La prima è l’invito a non temere, a non avere paura. Questo invito attraversa tutta la Scrittura e rimbalza fino a noi. Ma è veramente possibile non avere paura quando ci attendono prove e tribolazioni, rischi seri per la salute, per l’economia e la tenuta sociale? L’esortazione del Risorto è concreta oppure è un modo di dire pietoso ma generico? Ha senso? Si, ha senso. Il Risorto non ci assicura l’immunità dai malanni e dalla morte, non ci preserva dai rovesci e da timori nelle difficoltà. Ma ci invita a guardare oltre e ci dice: non temete perché, al di là delle umane preoccupazioni, la cosa più importante non andrà perduta; la sfida della vita, anche se tutto franasse, è già vinta; non temete la solitudine degli uomini, perché nessuno in realtà è solo; nelle inevitabili incertezze del tempo, il vero futuro è assicurato. Non temete, poiché io sono risorto e sono con voi! Esiste il timore di perdere o di non raggiungere dei beni, ma il vero timore che dobbiamo avere è quello di perdere non dei beni, ma il Bene. Questo timore radicale, Gesù l’ha annullato con la sua Pasqua.
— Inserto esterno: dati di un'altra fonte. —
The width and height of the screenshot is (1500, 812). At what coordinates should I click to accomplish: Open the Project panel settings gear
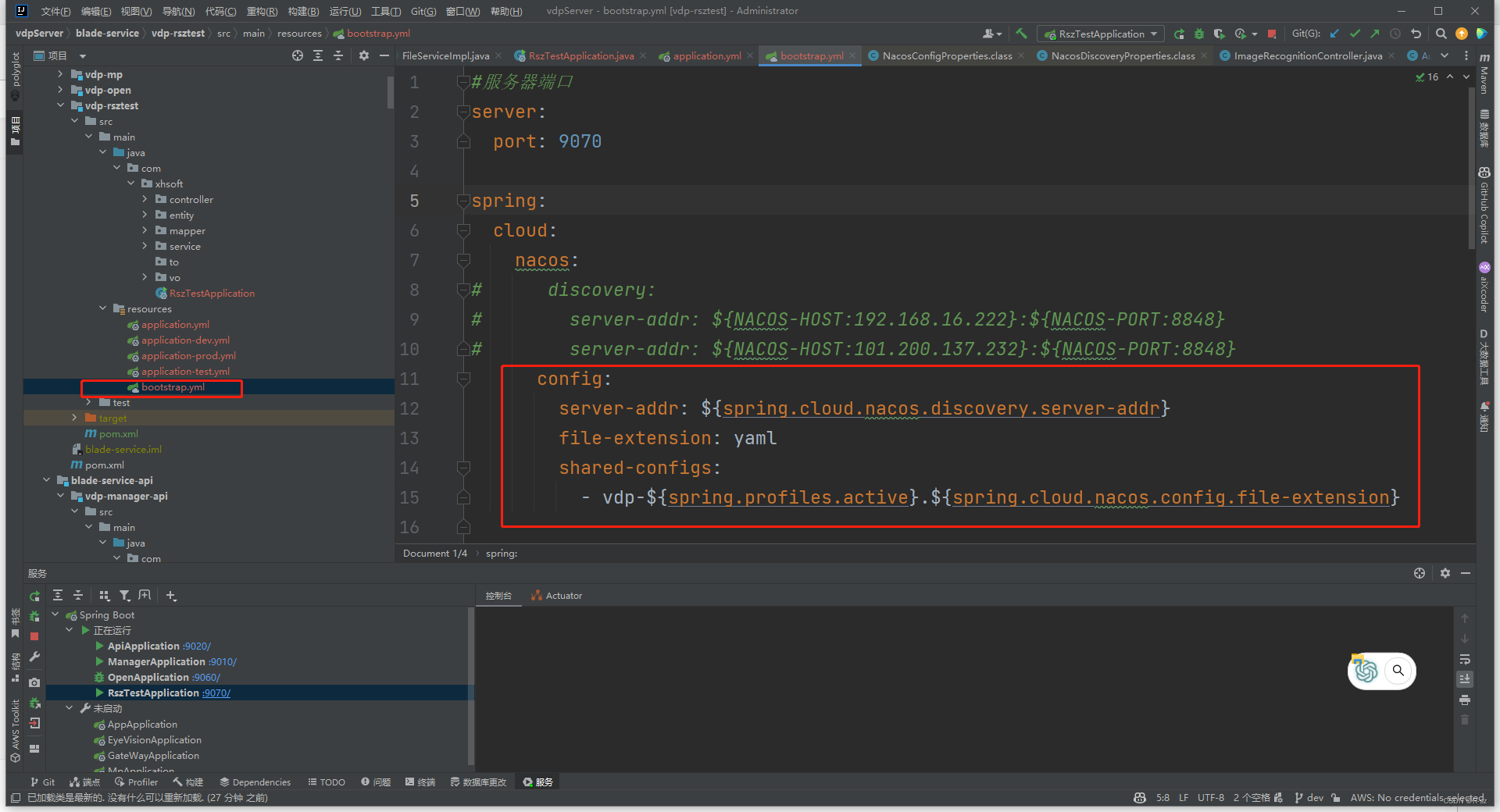click(x=364, y=55)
Cari Fratelli e Sorelle, l’invito del Risorto ci rinfranca, ma anche ci richiama a riconoscere quali sono i timori che ci portiamo dentro, le paure che dimorano nei nostri cuori. E’ un invito a prenderne atto, a metterli in ordine, forse a cancellarne qualcuno: possiamo fallire molte cose, ma non dobbiamo fallire la vita. E Gesù ci rassicura su questo, ci dice di non avere paura, di non disperare perché Lui, l’’Amore del Padre, si è messo dalla nostra parte, ha giocato la vita per tutti, ed ha vinto. Anche noi, dunque, siamo vincitori se apriamo il cuore e viviamo con Lui.
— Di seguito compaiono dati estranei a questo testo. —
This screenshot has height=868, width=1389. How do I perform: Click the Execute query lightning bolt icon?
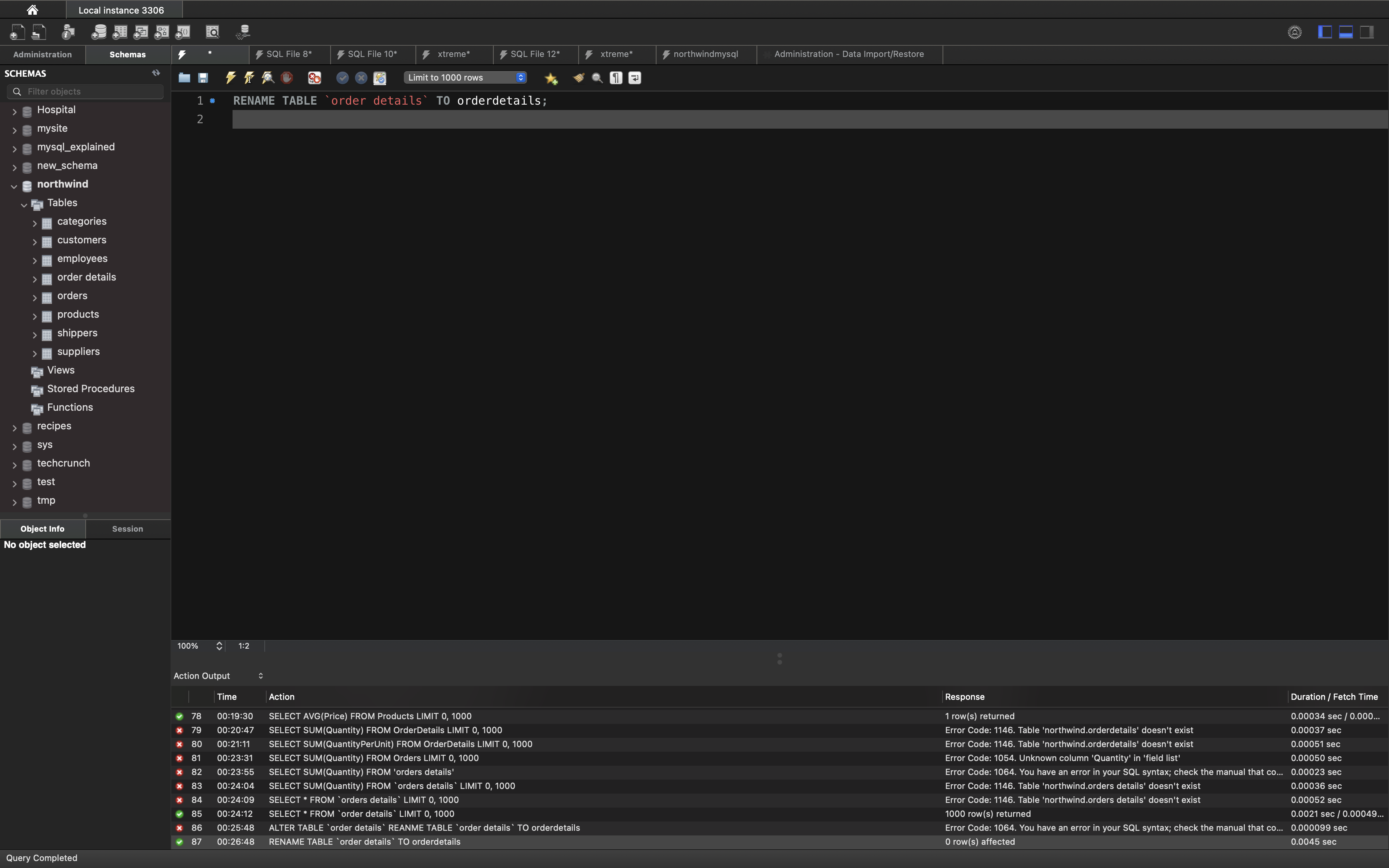tap(231, 78)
L’altra parola di Gesù alle donne è: “annunciate ai miei fratelli che vadano in Galilea: là mi vedranno”. Il cristiano è colui che non solo crede che Gesù è risorto, ma anche che lo vede: è il vedere della fede e del desiderio. Non c’è fede vera senza desiderio di vedere ciò che si crede, meglio, Colui in cui si crede. Noi tutti siamo chiamati a scorgere il Signore accanto a noi: riusciamo noi a scovarLo nei nascondigli della nostra esistenza? Credere ma non vedere non aiuta la vita. Il Signore è una presenza misteriosa, ma visibile se camminiamo nella fede e nel desiderio.
Perché in Galilea, come se Gesù desse un appuntamento ai suoi fratelli? Per farci capire che non siamo noi a programmare la fede, a pretendere che Dio operi e si faccia sentire o vedere quando e dove vogliamo noi. La nostra Galilea è dove dobbiamo essere secondo i nostri doveri: ogni momento lieto o doloroso, chiaro o incomprensibile, può essere la Galilea. Il Signore si farà vedere se non saremo distratti dalle cose, ma soprattutto da noi stessi. Vederlo vivo e vicino cambia la vita, accende il sole, disegna l’orizzonte: le preoccupazioni quotidiane resteranno, ma non ci getteranno nello sgomento. Ad ognuno il Risorto ripete: non temere, io sono con te. L’augurio che ci scambiamo sia questo: sentire questo invito, di tenerlo stretto nel cuore, e di comunicarlo a tutti.